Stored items
───

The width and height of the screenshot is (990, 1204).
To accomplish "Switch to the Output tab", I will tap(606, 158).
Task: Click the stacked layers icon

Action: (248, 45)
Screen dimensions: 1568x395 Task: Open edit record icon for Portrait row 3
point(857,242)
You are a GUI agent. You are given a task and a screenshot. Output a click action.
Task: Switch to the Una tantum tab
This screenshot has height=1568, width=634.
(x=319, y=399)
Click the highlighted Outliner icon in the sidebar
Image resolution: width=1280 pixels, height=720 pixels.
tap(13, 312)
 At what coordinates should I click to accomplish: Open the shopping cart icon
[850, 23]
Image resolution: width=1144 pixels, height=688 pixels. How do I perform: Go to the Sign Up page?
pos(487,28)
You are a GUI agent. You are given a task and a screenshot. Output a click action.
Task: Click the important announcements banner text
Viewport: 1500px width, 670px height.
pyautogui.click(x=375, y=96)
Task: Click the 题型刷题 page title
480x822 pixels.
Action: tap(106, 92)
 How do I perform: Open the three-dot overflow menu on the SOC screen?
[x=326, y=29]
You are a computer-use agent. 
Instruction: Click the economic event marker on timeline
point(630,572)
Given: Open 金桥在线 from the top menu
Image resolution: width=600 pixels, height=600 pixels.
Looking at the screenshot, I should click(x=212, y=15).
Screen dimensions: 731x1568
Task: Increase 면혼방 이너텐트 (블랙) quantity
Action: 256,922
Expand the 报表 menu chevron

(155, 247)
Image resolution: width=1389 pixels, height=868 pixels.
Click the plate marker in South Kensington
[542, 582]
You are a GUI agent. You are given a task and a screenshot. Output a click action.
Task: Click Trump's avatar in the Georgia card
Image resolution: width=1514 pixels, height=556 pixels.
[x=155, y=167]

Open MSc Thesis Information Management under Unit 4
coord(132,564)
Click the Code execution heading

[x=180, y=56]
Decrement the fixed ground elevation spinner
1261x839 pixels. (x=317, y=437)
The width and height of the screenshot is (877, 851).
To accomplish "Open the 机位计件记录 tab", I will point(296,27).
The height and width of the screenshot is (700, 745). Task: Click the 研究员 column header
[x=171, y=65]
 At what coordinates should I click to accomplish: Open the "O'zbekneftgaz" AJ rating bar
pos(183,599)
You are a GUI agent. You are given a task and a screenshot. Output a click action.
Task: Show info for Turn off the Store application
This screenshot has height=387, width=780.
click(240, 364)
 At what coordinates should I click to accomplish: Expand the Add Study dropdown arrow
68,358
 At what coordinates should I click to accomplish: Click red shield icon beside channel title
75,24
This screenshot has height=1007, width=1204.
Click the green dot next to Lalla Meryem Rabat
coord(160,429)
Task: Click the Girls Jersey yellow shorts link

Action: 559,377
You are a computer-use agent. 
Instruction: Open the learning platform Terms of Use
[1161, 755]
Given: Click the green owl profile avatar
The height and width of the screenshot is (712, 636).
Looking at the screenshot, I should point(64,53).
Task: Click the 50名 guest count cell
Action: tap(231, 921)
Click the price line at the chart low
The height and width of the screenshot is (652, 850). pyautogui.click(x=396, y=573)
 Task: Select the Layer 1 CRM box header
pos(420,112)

───

WHAT THE TASK ASKS: The expected answer is a copy of each line above containing "avatar".

EXERCISE RESULT:
Task: Click Trump's avatar in the Georgia card
Given: Click the green owl profile avatar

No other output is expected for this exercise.